Personal information
- Date of birth: 15 November 1984 (age 40)
- Place of birth: Stoke-on-Trent, England
- Position(s): Defender

Youth career
- 2004: Crewe Alexandra

Senior career*
- Years: Team / Apps / (Gls)
- 2004–2005: Crewe Alexandra / 0 / (0)
- 2004–2005: → Burton Albion (loan) / 30 / (0)
- 2005–2012: Burton Albion / 191 / (4)
- 2012–2013: Kidderminster Harriers / 5 / (0)
- 2012: → Brackley Town (loan) / 15 / (0)
- 2013–2016: Brackley Town / 108 / (1)
- 2016–2020: Kidsgrove Athletic

International career
- 2006: England C / 2 / (0)

Managerial career
- 2016–2020: Kidsgrove Athletic (player-manager)
- 2020–2021: Congleton Town

= Ryan Austin (footballer) =

English footballer (born 1984)

Ryan Austin (born 15 November 1984) is an English professional football manager and former player.

==Playing career==
Austin was born in Stoke-on-Trent. After starting out as a trainee at Crewe Alexandra in 2004 he was later promoted to the first-team. He then had a successful loan spell at Burton Albion impressing manager Nigel Clough. In August 2004, he signed for Burton Albion on a free transfer from Crewe. A regular for Burton in the Football Conference, Austin made his Football League debut on 8 August 2009 in a 3–1 away defeat to Shrewsbury Town. Austin has also played for the England C national football team at semi-professional level.

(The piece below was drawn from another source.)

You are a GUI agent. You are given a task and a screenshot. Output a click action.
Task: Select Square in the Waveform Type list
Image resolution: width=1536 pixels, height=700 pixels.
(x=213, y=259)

Austin was ruled out until the end of the 2009–10 season with a torn knee ligament. He made his return to the side after injury against Rotherham United on 11 September 2010. Austin was released by Burton Albion at the end of the 2011–12 campaign. In July 2012 he joined Kidderminster Harriers. In October 2012 he joined Brackley Town on loan. In January 2013, Austin joined Brackley on a permanent deal.

==Coaching career==
In August 2016 Austin joined Kidsgrove Athletic as a player-manager, replacing Peter Ward. Due to bad results, he was fired on 19 March 2020.

On 29 March 2020, Austin was appointed manager of Congleton Town. Due to a change of personal circumstances, Austin left the club on 24 May 2021.